Senet bono ve çek satmak veya satın almak caiz midir
Günümüzde yaygın olduğu üzere çek ve senet kırdırma, günü gelmeden önce tahsil edebilmek için üzerinde yazandan daha düşük bir miktara çeki veya senedi bozdurmaktır. İslam`a göre senet, çek; gerçekte para sayılmamaktadır. Para sayılmadığı için de temelde bu tür şeylerle alış veriş yapmak caiz değildir. Senet, bono ve çek satmak veya satın almak caiz değildir. Çünkü bunlar para veya metâ’ değiller. Ancak zimmetteki parayı sağlama bağlamak için birer teminattır.
Mâlik şöyle rivâyet etmiştir: Mervan bin Hakem’in zamanında bir çeşit çek çıkmıştı. Halk, karşılığını almadan birbirine satmaya başladılar. Bunun üzerine Zeyd bin Sâbit bazı sahâbe ile birlikte Mervân’a gittiler: “Ey Mervân, faiz ile alış veriş yapmayı mübâh mı kılıyorsun?” dediler. Mervân: “Allah’a sığınırım, bu ne demektir” dedi.
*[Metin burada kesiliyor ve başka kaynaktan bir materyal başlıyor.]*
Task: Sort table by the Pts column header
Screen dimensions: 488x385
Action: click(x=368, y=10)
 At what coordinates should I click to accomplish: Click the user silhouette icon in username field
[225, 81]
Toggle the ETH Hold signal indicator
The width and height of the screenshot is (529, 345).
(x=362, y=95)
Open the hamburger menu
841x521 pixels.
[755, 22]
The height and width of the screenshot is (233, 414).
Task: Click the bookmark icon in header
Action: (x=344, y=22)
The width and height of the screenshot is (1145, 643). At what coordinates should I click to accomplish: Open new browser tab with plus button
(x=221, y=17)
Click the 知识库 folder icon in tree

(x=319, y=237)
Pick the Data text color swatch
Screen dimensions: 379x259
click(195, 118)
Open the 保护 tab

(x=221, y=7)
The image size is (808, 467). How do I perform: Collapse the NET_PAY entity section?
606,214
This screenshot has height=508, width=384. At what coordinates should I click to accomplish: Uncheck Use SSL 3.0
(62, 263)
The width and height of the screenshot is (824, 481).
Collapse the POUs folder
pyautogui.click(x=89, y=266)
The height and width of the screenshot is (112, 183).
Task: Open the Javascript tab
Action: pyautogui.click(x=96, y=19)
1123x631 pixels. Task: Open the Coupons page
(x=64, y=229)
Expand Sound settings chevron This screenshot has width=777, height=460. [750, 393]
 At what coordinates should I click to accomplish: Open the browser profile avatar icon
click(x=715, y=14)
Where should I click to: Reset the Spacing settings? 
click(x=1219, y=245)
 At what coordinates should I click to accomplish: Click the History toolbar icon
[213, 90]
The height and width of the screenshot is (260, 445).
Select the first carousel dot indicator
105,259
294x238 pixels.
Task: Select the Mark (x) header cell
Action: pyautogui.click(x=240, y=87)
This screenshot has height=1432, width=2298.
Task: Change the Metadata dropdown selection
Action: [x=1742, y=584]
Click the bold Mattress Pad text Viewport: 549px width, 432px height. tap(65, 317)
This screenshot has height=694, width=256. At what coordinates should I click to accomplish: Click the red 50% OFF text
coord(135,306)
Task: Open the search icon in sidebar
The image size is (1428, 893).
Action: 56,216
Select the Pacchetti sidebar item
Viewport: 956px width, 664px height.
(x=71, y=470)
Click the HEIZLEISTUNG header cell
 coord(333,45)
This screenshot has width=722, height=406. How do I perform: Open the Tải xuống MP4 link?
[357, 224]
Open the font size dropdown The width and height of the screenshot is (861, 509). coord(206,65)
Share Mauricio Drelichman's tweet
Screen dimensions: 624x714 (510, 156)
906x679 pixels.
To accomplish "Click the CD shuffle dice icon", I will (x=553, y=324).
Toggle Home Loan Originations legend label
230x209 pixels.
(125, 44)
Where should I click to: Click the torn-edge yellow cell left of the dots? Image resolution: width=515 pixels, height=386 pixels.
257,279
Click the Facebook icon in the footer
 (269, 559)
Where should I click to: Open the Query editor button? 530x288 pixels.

Sahâbeler: “Halk, karşılığını almadan bu çeklerle alış veriş yapıyor” dediler. Bunun üzerine Mervân, emniyet mensuplarını gönderdi, onlarla alış veriş yapanları ta’kip ederek mallanellerinden alıp sahiplerine iâde ettiler (34).
Ayrıca şimdi olduğu gibi, Osmanlılar zamanında da maaşı bey-tü’l-maldan veya vakıf gelirinden verilmek üzere memur ta’yin ediliyordu. Memura, takdir edilen aylığa “Camekiye” denilirdi. Camekiye’nin satışıyla ilgili İbn Âbidîn şu fetvayı nakil ediyor: Musannife Camekiyenin satışı soruldu. Yani adamın birinin mâliyeden alacağı aylığı vardır. Henüz vakti gelmeden ihtiyacından dolayı, miktarından daha düşük bir para ile satıyor, böyle bir satış caiz midir?
Musannif şöyle cevap verdi: Alacaklı, alacağını verecekliden başka bir kimseye satamaz (35).
Ancak birisinin başkasına vereceği olduğu gibi, başkasından alacağı da olur. Borcunun vadesi ile elindeki çekin vadesi birbirine tevafuk ederse, bu çeki alacaklıya verebilir. Bu çek satışı değil, borcun havalesi sayılır.
Hülâsa sened, bono ve çek satılmaz, alınmaz ve zekât olarak verilmez. Yalnız devletin verdiği çek ve bono -va’deleri geldiği takdirde- ile para arasında fark yoktur. Va’deleri gelmemiş ise satılması caiz değildir.